Lívio Ribeiro, porém, faz um alerta para essa interpretação: “Os preços de importação também subiram. É preciso olhar para os termos de troca, que é a relação entre importação e exportação, para fazer uma análise mais completa. As economias exportadoras líquidas de commodities não ganharam renda este ano, elas perderam.”
Previsões para 2023
O relatório da Cepal, embora tenha adicionado otimismo ao desempenho da economia latino-americana em 2022, não vê os mesmos bons ventos soprando em 2023, em linha com outras previsões feitas por órgãos como o Fundo Monetário Internacional (FMI) e Banco Mundial.
Segundo a Comissão, o ritmo do crescimento das economias da América Latina deve desacelerar a 1,4% no ano que vem, diante de um cenário de possível recessão global em que os ciclos de aperto monetário, em curso no mundo todo para conter a disparada inflacionária, começarão a surtir efeito.
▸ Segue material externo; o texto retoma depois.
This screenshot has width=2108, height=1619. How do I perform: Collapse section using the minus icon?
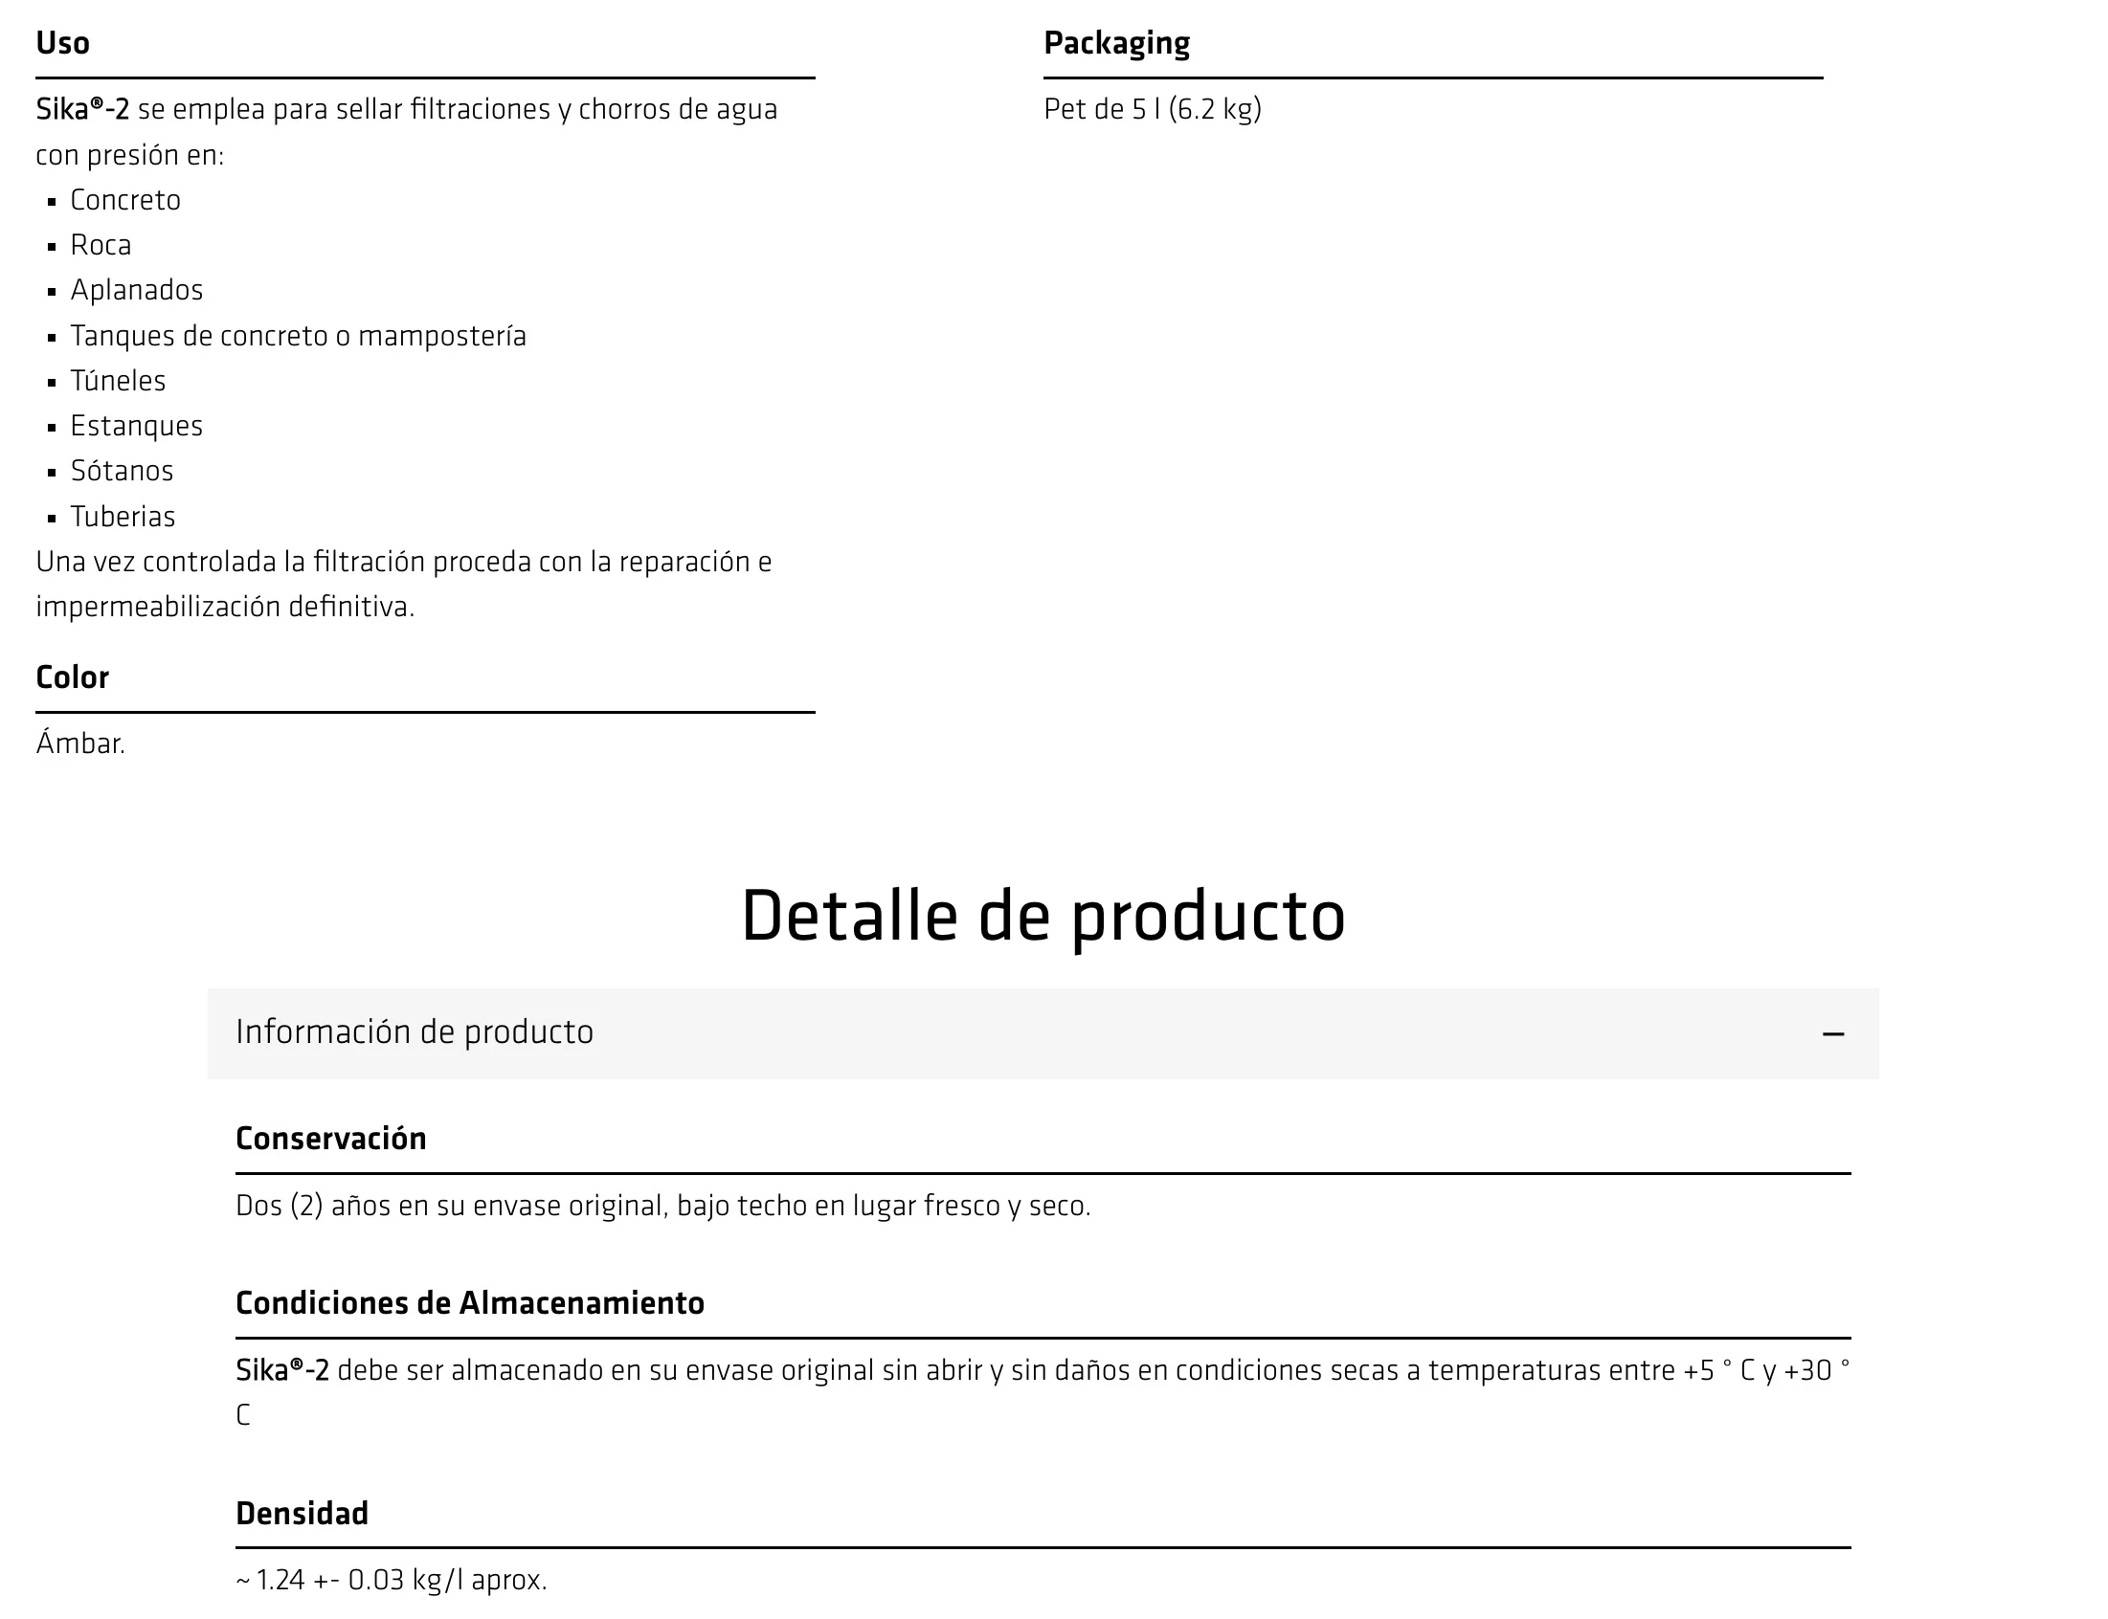(x=1832, y=1034)
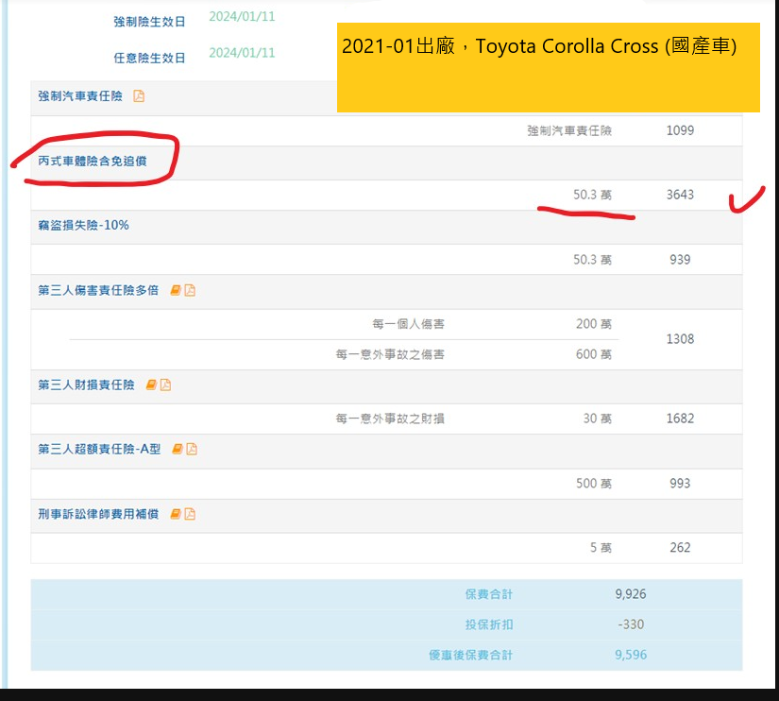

“Os bancos centrais da América Latina, Estados Unidos e Europa estão trabalhando nessa toada mais contracionista, em que a desaceleração da atividade econômica é um remédio necessário para trazer a inflação de volta para a meta”, comenta Francisco Nobre, da XP.
“Aqui na América Latina, a maior parte dos bancos centrais trabalha com uma meta de 3%, mas a inflação já bateu 10% em alguns países. No Chile, por exemplo, chegou a 14%, que é um patamar altíssimo. Então a conta da alta dos juros altos vai chegar uma hora, e essa hora é o ano que vem.”
Os especialistas ressaltam o fato de que a desaceleração é um fenômeno global, em que os apertos nas políticas monetárias das principais economias do mundo, como Estados Unidos e Europa, necessariamente impactam países em desenvolvimento. “É o caso do México, por exemplo, que, por ser um dos principais parceiros comerciais dos Estados Unidos, sendo um dos mais impactados pela alta nos juros”, diz Nobre.
O desempenho da economia chinesa, muito afetado pela política Covid-zero do governo de Xi Jinping, também impacta na atividade latino-americana: “Com a economia chinesa desacelerando, países daqui que mantêm fortes elos comerciais com a China também tendem a desacelerar, principalmente Brasil, Peru e Chile.”
Os efeitos dos apertos monetários, contudo, não são o único problema a ser enfrentado no ano que vem.
“Temos a Guerra na Ucrânia, um possível estágio de estagflação na Europa, carência de energia e explosão de preços em muitos setores, inclusive alimentícios. É um caldo global que indica um cenário muito ruim para os emergentes de maneira geral”, diz Lívio Ribeiro.
Falando especificamente de Brasil, que ainda enfrenta o adicional de incertezas por causa das eleições presidenciais, o PIB previsto pela Cepal está na casa do 1% para o ano que vem. “Independentemente de quem ganhar a disputa, o mundo é vento de frente, não é vento de cauda”, resume Ribeiro.